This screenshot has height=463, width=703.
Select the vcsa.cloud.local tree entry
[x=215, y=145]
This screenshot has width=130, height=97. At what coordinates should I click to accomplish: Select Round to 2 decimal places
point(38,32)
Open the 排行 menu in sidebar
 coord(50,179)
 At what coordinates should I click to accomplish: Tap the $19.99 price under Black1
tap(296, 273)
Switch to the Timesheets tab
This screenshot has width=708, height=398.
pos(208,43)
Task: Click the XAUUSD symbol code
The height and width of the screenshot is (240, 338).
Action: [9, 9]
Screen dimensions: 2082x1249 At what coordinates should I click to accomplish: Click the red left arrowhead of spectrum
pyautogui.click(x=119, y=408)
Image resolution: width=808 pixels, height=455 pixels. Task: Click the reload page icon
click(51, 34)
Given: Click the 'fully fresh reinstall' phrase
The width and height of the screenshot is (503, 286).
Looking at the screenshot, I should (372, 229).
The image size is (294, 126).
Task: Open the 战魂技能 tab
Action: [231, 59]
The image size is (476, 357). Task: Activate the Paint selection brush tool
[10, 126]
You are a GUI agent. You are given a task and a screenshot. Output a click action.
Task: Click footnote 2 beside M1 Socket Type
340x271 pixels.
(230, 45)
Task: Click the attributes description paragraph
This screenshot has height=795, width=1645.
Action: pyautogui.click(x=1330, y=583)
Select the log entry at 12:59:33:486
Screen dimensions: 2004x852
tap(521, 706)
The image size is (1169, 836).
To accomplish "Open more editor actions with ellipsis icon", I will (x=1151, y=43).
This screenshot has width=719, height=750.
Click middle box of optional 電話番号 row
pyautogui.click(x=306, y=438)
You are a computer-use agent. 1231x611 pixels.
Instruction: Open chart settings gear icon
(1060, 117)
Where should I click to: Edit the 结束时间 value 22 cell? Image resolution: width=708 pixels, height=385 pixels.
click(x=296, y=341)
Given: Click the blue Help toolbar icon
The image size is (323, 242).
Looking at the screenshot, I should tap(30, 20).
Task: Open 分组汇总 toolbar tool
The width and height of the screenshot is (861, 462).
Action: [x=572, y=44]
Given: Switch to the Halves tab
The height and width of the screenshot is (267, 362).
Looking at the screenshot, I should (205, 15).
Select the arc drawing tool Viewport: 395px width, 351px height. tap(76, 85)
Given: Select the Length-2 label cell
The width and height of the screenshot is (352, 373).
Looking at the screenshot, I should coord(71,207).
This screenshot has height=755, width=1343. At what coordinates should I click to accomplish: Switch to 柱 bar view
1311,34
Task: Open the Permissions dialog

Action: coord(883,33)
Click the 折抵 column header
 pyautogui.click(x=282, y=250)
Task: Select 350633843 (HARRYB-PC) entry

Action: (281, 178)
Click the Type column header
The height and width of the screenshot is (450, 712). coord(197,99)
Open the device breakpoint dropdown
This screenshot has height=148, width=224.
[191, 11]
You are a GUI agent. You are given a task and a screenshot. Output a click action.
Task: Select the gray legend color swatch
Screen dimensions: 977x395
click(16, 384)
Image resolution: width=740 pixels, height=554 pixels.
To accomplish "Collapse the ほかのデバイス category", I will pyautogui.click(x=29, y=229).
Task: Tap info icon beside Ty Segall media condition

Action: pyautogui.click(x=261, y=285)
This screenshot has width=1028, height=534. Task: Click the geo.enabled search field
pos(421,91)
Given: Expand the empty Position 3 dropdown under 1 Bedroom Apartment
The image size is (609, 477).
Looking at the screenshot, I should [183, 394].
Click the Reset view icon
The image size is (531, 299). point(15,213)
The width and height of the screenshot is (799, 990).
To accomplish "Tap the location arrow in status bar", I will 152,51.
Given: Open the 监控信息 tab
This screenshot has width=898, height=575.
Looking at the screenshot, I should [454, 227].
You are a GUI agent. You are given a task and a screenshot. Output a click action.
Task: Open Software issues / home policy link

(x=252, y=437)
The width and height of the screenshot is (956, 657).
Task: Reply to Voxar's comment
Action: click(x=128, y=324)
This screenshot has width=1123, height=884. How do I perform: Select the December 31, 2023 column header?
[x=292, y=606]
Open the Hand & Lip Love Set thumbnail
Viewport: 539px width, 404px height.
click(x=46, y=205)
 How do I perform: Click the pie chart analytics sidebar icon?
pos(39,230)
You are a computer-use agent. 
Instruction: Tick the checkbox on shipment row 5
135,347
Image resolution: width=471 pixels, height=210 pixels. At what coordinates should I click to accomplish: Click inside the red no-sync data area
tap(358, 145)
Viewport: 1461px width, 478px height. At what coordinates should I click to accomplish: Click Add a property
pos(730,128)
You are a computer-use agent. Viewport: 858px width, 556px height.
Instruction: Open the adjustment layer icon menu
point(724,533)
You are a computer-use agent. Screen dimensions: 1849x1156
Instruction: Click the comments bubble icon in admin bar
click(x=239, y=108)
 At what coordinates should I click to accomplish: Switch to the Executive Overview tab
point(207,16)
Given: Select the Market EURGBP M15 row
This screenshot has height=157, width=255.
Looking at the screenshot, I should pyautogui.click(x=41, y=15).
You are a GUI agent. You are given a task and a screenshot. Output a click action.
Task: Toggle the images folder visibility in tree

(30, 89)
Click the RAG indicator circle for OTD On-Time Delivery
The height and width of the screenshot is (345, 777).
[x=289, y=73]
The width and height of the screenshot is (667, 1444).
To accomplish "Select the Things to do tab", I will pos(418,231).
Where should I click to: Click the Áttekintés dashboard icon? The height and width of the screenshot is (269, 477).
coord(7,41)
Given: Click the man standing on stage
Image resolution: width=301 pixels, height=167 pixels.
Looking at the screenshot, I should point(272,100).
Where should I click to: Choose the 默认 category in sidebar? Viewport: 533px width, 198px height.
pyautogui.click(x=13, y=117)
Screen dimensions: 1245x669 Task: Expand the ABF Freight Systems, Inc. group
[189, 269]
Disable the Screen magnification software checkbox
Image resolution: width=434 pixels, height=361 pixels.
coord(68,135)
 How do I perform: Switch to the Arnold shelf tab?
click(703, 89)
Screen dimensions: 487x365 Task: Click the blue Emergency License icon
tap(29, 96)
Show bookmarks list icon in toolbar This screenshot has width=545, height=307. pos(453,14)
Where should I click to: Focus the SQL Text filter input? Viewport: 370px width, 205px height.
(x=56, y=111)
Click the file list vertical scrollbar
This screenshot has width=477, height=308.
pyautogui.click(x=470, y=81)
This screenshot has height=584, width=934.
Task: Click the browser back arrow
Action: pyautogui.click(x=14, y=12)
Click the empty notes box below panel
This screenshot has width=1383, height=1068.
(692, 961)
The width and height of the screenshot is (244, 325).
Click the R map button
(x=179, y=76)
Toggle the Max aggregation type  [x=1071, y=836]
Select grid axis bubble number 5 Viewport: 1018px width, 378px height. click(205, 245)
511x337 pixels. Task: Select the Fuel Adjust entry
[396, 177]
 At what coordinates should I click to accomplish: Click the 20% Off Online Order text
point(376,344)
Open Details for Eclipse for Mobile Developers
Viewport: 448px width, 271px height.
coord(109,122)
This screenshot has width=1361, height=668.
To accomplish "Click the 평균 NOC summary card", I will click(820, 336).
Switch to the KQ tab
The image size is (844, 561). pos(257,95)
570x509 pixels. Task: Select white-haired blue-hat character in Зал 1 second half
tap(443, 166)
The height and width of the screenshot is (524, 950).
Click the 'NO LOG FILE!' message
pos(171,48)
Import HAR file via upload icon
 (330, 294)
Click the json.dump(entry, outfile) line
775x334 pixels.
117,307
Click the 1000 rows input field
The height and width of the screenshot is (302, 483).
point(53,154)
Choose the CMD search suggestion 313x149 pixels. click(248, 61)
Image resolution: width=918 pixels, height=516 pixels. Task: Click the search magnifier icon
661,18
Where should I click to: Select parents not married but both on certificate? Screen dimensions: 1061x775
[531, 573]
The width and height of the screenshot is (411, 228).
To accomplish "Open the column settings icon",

◆ ◆ ◆

> [Task brief] Please repeat the records starting with the line that contains "Toggle the Max" and going on through the end of the records, swapping "Switch" for "Change" and leaving everything else unchanged.

> [Correct result]
Toggle the Max aggregation type  [x=1071, y=836]
Select grid axis bubble number 5 Viewport: 1018px width, 378px height. click(205, 245)
511x337 pixels. Task: Select the Fuel Adjust entry
[396, 177]
 At what coordinates should I click to accomplish: Click the 20% Off Online Order text
point(376,344)
Open Details for Eclipse for Mobile Developers
Viewport: 448px width, 271px height.
coord(109,122)
This screenshot has width=1361, height=668.
To accomplish "Click the 평균 NOC summary card", I will click(820, 336).
Change to the KQ tab
The image size is (844, 561). pos(257,95)
570x509 pixels. Task: Select white-haired blue-hat character in Зал 1 second half
tap(443, 166)
The height and width of the screenshot is (524, 950).
Click the 'NO LOG FILE!' message
pos(171,48)
Import HAR file via upload icon
 (330, 294)
Click the json.dump(entry, outfile) line
775x334 pixels.
117,307
Click the 1000 rows input field
The height and width of the screenshot is (302, 483).
point(53,154)
Choose the CMD search suggestion 313x149 pixels. click(248, 61)
Image resolution: width=918 pixels, height=516 pixels. Task: Click the search magnifier icon
661,18
Where should I click to: Select parents not married but both on certificate? Screen dimensions: 1061x775
[531, 573]
The width and height of the screenshot is (411, 228).
To accomplish "Open the column settings icon",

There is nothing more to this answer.